Text excerpt =>
+ + +
Re: [LAST CALL][DISCUSS] Unsigned integers in Utf8View

Matt Topol Wed, 20 Sep 2023 14:42:29 -0700

Just to chime in (and add yet another voice into the mix here), I'd have a
preference for it being signed integers for the same reasons as most
everyone else: consistency with everything else in the spec. Since we use
signed integers everywhere, I'd prefer to keep it consistent rather than
introduce an exception.


--Matt

On Wed, Sep 20, 2023 at 11:19 AM Benjamin Kietzman <bengil...@gmail.com>
wrote:

> Hello all,
>
> Thanks for the input!
>
> @Will
>
> > Could we name which ones it would be compatible with?
>
> UmbraDB [1], Velox [2], and DuckDB [3] all use unsigned integers for size.
>
> > As I understood it originally, the current implementations use raw
> pointers
>
> Yes, these implementations use raw pointers exclusively and for
> transmission via IPC
> those will require conversion. The compatibility we'd achieve by using
> unsigned
> integers is mostly one of documentation and validation; the above engines
> would
> accept a string as long as `2**32 - 1`, but with signed integers arrow
> would reject
> it. This is a distant edge case so I'd say it's acceptable to exclude it.
> (For completeness it should be noted that conversion between signed and
> unsigned is
> typically a trivial operation and shouldn't be considered as adding to any
> runtime cost.)
>
> @Dewey
> > ... the spec specifically discourages their use.
+ + +
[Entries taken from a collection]
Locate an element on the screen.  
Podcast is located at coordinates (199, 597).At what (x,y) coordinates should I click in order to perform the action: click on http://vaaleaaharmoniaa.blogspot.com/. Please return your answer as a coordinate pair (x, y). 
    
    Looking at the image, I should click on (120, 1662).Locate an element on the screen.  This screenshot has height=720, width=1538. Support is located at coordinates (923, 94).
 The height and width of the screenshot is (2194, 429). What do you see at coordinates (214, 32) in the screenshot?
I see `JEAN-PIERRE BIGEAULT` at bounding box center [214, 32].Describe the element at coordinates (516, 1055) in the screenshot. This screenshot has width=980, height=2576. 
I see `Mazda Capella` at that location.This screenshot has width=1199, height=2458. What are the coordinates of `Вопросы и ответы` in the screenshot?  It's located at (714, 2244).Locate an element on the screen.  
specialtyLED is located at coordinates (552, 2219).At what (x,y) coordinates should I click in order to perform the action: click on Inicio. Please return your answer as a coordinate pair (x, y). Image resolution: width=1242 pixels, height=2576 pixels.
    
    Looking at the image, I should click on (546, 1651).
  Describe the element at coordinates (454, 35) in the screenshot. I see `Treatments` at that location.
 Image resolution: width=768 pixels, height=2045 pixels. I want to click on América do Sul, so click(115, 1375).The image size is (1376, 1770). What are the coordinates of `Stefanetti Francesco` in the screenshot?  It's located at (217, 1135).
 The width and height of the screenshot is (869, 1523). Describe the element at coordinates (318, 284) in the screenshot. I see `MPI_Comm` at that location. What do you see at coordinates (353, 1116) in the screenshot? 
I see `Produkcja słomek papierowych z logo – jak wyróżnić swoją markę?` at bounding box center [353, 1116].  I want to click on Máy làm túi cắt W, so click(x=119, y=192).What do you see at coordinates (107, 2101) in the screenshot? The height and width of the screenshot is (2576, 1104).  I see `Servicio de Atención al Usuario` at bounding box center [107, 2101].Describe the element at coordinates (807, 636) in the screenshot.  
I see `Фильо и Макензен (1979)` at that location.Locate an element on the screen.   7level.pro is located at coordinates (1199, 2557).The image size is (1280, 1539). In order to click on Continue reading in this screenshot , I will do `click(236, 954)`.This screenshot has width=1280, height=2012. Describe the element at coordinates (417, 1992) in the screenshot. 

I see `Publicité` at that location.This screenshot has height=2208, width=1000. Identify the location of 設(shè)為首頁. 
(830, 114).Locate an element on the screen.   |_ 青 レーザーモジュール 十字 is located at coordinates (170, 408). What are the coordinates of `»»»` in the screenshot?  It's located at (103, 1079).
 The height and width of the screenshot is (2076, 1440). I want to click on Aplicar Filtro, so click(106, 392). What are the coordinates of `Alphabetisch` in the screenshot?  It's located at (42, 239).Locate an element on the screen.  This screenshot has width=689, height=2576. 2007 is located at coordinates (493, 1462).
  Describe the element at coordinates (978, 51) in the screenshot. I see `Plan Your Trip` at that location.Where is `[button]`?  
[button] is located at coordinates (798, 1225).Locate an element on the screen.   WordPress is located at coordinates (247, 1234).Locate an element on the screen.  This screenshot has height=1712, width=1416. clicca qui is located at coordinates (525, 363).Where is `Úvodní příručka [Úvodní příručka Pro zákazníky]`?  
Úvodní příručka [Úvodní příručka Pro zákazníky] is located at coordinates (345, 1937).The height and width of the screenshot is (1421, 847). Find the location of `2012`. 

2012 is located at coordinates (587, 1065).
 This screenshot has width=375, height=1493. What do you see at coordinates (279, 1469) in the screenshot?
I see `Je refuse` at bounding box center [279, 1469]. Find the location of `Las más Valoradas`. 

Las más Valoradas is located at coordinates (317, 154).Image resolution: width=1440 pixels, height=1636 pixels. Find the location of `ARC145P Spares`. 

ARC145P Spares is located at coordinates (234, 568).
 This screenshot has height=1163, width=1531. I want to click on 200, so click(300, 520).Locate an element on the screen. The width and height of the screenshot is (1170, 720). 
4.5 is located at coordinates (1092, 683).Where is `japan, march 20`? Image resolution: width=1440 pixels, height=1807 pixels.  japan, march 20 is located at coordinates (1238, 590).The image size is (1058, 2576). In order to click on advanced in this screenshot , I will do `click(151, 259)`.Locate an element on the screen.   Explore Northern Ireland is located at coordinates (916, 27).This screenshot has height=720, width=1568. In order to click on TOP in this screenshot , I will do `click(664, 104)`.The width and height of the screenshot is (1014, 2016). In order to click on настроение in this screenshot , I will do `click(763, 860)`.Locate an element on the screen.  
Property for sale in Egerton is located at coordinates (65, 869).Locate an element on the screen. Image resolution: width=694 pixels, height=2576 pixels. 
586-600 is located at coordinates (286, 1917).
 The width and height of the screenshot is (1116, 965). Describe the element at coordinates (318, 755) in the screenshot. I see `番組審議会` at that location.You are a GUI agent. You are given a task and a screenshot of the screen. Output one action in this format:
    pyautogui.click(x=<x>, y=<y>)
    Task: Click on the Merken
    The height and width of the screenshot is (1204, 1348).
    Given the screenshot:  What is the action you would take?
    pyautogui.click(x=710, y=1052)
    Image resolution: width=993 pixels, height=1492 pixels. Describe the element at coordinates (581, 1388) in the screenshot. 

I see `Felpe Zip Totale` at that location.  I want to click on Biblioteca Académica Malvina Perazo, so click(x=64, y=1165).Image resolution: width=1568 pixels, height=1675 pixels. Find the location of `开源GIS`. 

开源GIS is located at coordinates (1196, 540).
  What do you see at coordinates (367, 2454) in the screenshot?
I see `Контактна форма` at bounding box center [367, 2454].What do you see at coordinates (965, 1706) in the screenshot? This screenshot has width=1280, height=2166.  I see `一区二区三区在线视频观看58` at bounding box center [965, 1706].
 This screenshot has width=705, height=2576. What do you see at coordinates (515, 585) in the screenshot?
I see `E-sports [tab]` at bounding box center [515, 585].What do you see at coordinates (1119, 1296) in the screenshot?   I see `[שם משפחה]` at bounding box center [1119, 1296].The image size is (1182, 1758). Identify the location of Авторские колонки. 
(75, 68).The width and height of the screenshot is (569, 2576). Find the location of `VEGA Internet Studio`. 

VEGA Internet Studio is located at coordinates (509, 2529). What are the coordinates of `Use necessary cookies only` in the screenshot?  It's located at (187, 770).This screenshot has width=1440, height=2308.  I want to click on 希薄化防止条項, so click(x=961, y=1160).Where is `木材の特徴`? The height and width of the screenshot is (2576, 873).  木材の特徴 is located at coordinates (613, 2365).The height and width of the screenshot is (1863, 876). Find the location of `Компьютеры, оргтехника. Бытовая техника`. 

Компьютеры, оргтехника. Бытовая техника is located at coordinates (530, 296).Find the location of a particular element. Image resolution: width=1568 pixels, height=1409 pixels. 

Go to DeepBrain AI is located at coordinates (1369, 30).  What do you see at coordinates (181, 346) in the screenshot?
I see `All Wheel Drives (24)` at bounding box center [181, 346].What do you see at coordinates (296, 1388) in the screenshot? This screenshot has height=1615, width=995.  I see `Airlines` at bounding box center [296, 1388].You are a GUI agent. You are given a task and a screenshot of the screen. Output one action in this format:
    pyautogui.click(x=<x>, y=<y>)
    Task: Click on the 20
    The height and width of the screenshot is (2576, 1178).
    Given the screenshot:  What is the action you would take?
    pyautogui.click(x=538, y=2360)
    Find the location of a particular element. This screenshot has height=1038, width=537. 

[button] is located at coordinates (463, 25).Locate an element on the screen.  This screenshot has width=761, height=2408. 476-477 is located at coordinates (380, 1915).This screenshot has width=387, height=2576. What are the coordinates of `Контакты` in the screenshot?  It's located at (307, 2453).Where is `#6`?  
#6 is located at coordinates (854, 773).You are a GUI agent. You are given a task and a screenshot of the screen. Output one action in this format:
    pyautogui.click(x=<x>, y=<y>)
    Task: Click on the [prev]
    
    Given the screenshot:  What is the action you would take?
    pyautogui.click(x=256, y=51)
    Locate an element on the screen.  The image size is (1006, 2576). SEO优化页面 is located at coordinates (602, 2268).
+ + +
Task instructions =>
A) Using the Utf8View thread, decide whether each statement agrees with it, answering yes or no and quoting the deciding words. (i) Matt Topol prefers signed integers. (ii) UmbraDB, Velox, and DuckDB use signed integers for size. (iii) Converting between signed and unsigned integers adds significant runtime cost.
B) In the Utf8View thread, how long a string would the named engines accept?
C) Extend the Utf8View thread from the point where it stops.

Results of the exercise =>
A)
(i) Yes: "I'd have a preference for it being signed integers"
(ii) No: "UmbraDB [1], Velox [2], and DuckDB [3] all use unsigned integers for size."
(iii) No: "typically a trivial operation"

B) A string as long as 2**32 - 1.

C)
> > If the times have changed and this is no longer the case perhaps there
> > should be a wider effort to support unsigned values in other places
>
> I'm not sure which signed integers you're thinking of. At the risk of
> constructing a
> strawman, I would say that for example we shouldn't extend the offsets in
> the List type
> to support unsigned integers. This would require adding a new type named
> UnsignedOffsetsList or so, and I don't think that would offer a useful
> difference from
> the existing List type. I would recommend waiting for implementers to
> motivate such a
> change by proposing new cases where unsigned integers would be useful to
> support
> (as with unsigned dictionary indices).
>
> > I would lean towards signed integers because we don't use unsigned
> > integers anywhere in the existing specification
>
> It's true this is the convention in the spec. Since you and @pitrou have
> both mentioned
> it (and we haven't heard strong opinions in support of unsigned sizes), I
> think that's
> sufficient grounds to avoid the exception.
>
> Sincerely,
> Ben Kietzman
>
> [1] http://cidrdb.org/cidr2020/papers/p29-neumann-cidr20.pdf (section 3.1,
> second paragraph)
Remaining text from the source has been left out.